The world economy is stagnating.  Many traditional industries like manufacturing, housing, and construction, which brought world prosperity in the 18th and 19th centuries, are in miserable decline.  Yet, there is a bright spot and it is innovation and, more specifically, software product innovation in the context of the internet and cloud computing.

Software as a Service is growing fast, mobile application development is exploding.  One successful website like Pinterest, for example, spawns a multitude of copycats.  So how is one to pick from all those new and innovative products and services out there?

The two main questions before any successful innovation are:

1. Why should I, the consumer, choose to use this product and part with some of my hard-earned money in the process?  The alternative is not using it at all.

2. Why should I pick this product among all similar products out there?

These questions have been the domain of Marketing and, more recently, Behavioral Economics.  Those two fields are built around persuading consumers to use products and services and to choose one product or service over all the rest.  They highlight the value of products.  They re-frame the value of products.  They also invent the value of products.

Here I want to talk about a more foundational field, a field that has provided some basic axioms about human behavior that have been adopted by Marketing and by Behavioral Economics, among others.  This field is Evolutionary Psychology.

Very simplistically defined, Evolutionary Psychology (EP) is a discipline which explains why human psyche and behavior have developed to be the way they are.  The central tenet of EP is that human behaviors and psychological traits which exist today were the ones that made us more fit to survive and pass on our genes tens of thousands of years ago, in the “environment of evolutionary adaptedness.”

How can this piece of information be helpful in everyday conversation as well in business discussions?  Next time someone claims that a behavior is innate, inborn, or “natural” ask the question: How was that behavior helping our ancestors survive 12,000 years ago?  We are naturally afraid of the dark because 12,000 years ago there were many dangerous things lurking in the dark.  Those humans that were not afraid of the dark, did not heed the dangers, strolled carelessly into the dark, met one of those nasty lurking things and perished thus not passing on the “not afraid of the dark” gene.  Those that carried the “afraid of the dark” gene were more likely to survive and pass it on to their offspring.  In contrast, people are NOT naturally afraid of guns simply because guns did not exist 12,000 years ago when our brain wiring was being formed.  That logic also explains why there are spider phobias and there are no phobias of car doors, although there is a much higher chance of accidentally smashing one’s thumb while closing the car door than being accidentally bit by a spider.

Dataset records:
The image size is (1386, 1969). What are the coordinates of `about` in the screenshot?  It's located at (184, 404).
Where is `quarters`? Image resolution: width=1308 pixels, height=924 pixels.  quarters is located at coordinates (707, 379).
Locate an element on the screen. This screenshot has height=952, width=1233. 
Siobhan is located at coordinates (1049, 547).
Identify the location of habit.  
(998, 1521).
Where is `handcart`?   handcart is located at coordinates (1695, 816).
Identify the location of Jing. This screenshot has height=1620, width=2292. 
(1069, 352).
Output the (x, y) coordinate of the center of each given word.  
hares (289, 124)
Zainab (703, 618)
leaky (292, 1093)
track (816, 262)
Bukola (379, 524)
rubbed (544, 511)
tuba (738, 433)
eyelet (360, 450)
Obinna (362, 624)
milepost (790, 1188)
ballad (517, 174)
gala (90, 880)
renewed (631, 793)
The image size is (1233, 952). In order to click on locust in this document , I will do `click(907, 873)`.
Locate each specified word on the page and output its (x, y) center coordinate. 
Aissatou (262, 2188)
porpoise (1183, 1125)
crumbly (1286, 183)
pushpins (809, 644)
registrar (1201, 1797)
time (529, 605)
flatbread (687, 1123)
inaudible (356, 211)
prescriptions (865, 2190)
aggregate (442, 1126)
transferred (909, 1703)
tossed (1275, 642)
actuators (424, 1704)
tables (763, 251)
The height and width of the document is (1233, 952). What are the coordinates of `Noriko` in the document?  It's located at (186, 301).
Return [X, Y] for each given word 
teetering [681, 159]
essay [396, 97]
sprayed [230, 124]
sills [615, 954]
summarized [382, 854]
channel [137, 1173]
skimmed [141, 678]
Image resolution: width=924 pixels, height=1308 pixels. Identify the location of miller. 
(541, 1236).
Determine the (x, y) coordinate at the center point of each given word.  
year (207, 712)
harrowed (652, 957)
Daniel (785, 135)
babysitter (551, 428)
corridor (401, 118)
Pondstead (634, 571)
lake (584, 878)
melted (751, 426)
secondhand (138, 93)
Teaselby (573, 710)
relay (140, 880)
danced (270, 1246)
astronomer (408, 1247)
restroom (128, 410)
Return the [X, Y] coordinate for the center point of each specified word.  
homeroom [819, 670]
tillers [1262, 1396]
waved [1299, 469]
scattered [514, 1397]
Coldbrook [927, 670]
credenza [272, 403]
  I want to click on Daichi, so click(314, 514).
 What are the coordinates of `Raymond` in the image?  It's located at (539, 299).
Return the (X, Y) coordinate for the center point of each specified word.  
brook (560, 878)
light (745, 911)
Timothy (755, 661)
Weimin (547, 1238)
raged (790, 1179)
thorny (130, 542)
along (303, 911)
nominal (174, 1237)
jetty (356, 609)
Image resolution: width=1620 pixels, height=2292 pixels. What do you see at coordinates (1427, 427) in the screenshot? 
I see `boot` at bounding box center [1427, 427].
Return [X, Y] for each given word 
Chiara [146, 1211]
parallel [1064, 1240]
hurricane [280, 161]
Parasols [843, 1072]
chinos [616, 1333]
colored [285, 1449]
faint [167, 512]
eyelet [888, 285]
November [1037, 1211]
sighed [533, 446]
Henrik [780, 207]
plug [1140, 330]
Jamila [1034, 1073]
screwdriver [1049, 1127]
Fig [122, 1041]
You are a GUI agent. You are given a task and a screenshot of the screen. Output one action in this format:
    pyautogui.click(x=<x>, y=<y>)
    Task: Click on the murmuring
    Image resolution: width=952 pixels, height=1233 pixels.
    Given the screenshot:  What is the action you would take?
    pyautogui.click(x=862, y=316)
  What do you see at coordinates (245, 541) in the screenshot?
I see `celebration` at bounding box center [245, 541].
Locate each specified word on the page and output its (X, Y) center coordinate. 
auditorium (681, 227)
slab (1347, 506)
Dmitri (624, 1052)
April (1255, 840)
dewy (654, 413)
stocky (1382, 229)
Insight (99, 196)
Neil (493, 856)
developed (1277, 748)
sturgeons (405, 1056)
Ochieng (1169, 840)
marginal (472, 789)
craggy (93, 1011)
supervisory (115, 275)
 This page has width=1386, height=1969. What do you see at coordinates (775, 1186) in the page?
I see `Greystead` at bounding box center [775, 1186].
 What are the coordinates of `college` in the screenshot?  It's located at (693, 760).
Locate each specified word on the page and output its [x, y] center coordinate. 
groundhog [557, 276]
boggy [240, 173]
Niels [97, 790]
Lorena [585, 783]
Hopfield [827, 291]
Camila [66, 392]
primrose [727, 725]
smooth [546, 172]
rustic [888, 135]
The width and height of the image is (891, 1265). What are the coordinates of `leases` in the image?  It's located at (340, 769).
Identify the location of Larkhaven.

» **Tasks to carry out**
1 – Answer these questions using the evolutionary psychology passage.
(a) Which traditional industries does it name as being in decline?
(b) Which two fields does it say have been the domain of the two main questions?
(c) According to it, why are people not naturally afraid of guns?
2 – Retype the part of the evolutionary psychology passage that opens with the words containing "Software as a" and closes with "invent the value of products.".

» **Answer set**
1 –
(a) Manufacturing, housing, and construction.
(b) Marketing and, more recently, Behavioral Economics.
(c) Guns did not exist 12,000 years ago, when our brain wiring was being formed.

2 –
Software as a Service is growing fast, mobile application development is exploding.  One successful website like Pinterest, for example, spawns a multitude of copycats.  So how is one to pick from all those new and innovative products and services out there?

The two main questions before any successful innovation are:

1. Why should I, the consumer, choose to use this product and part with some of my hard-earned money in the process?  The alternative is not using it at all.

2. Why should I pick this product among all similar products out there?

These questions have been the domain of Marketing and, more recently, Behavioral Economics.  Those two fields are built around persuading consumers to use products and services and to choose one product or service over all the rest.  They highlight the value of products.  They re-frame the value of products.  They also invent the value of products.